▶ **Page extract**
October 27, 2017

RTOps: Automating Redirector Deployment With Ansible


Reading Time: 20mins

This blog will cover what redirectors are, why they are important for red teams, and how to automate their deployment with Ansible. This is the first post in our RTOps blog series, and will serve as a jumping off point for further redirector strategies, and Red Team infrastructure automation

TLDR: If you just want to leverage the ansible role this blog post builds, you can clone it from here: https://github.com/tevora-threat/rt_redirectors

What are redirectors

Redirectors sit in front of our actual C2 servers, and securely proxy command and control traffic from the target back to our C2 listeners. These prevent the client from being able to see our actual C2, and should be easy to spin up and tear down.

Redirectors come in many forms, from hop.php applications popularized by Metasploit and Empire, to something as simple as socat

We are going to focus on deploying a C2 using hop.php AND/OR mod_rewrite, allowing the redirectors to support Empire and Cobalt agents with the following features:

  • Proxy traffic to our C2 servers
  • Redirect or proxy unwanted traffic away from our c2 servers
  • Have legimate publicly signed certificates with communication over https

To meet all these goals, Apache with mod_rewrite is an excellent choice.

▶ **Problem set**
a) From the redirector deployment post, list the features that the redirectors built with hop.php and/or mod_rewrite are meant to provide.
b) Pick up the redirector deployment post after its last sentence and keep writing it.

▶ **Dataset extract**
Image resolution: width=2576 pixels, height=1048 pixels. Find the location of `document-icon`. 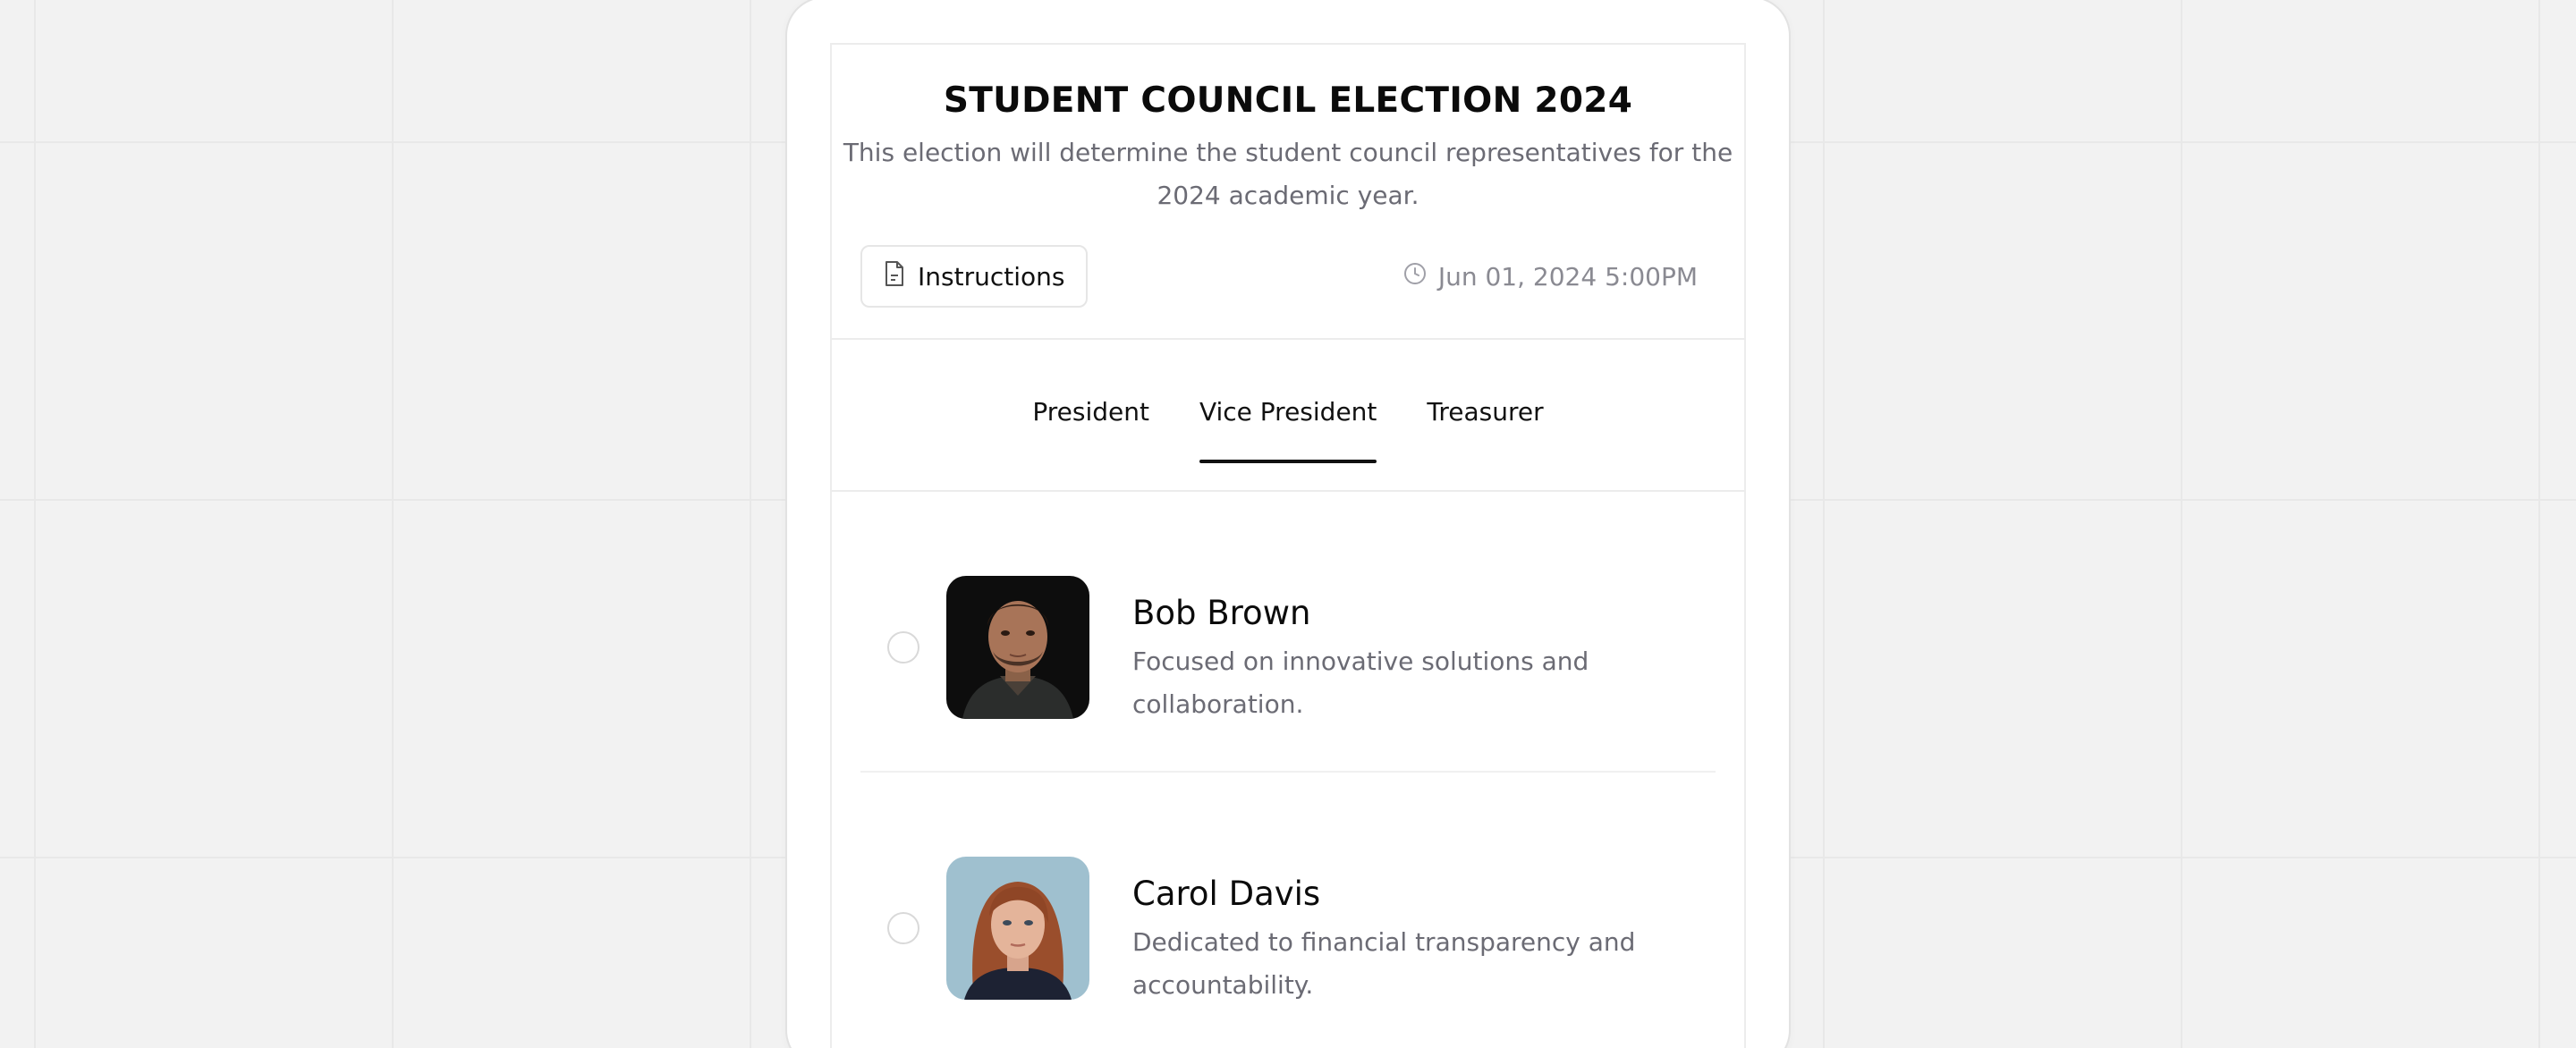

▶ **Task-by-task outputs**
a)
- Proxy traffic to our C2 servers
- Redirect or proxy unwanted traffic away from our c2 servers
- Have legimate publicly signed certificates with communication over https

b)
Redirecting using mod_rewrite

Mod_rewrite is a great component of Apache that allows us to transparently proxy or redirect requests based on regular expression matches. This could, for example, allow our evil ‘amazonss.com’ site redirect or proxy traffic to ‘amazon.com’, making it appear legit, unless traffic matching our C2 hits the server, in which case mod_rewrite will transparently proxy the request to our C2 servers.

@bluescreenofjeff has an awesome writeup on how to do this. Rather than cover what Jeff has already, this blog will go over how to deploy redirectors using his method, and a few tweaks to work better with ansible and lets-encrypt.

Automating Redirector Deployment with Ansible

To deploy our redirectors, we will be using Ansible, a configuration management tool comparable to puppet, chef, and fabric. Ansible is nice because is it agentless and works completely over SSH. We are introducing ansible now as we will be baking many of our commands and configurations into Ansible configs, so will be covering both redirector setup and Ansible features as we go.

Ansible Primer

If you already know ansible, feel free to skip this section. For those that don’t, this section is mostly guidance on which portions of Ansible’s documentation you need to read or reference to understand the configurations we go over in this post.


Ansible uses config files in YAML format to specify actions it takes on remote servers. These configurations are called ‘playbooks’.

Playbooks can define variables, specify which ‘hosts’ to execute on, what tasks to run, and more. See Ansible’s excellent documentation on the subject: http://docs.ansible.com/ansible/latest/playbooks_intro.html#basic. The most important component of a playbook is it’s task list.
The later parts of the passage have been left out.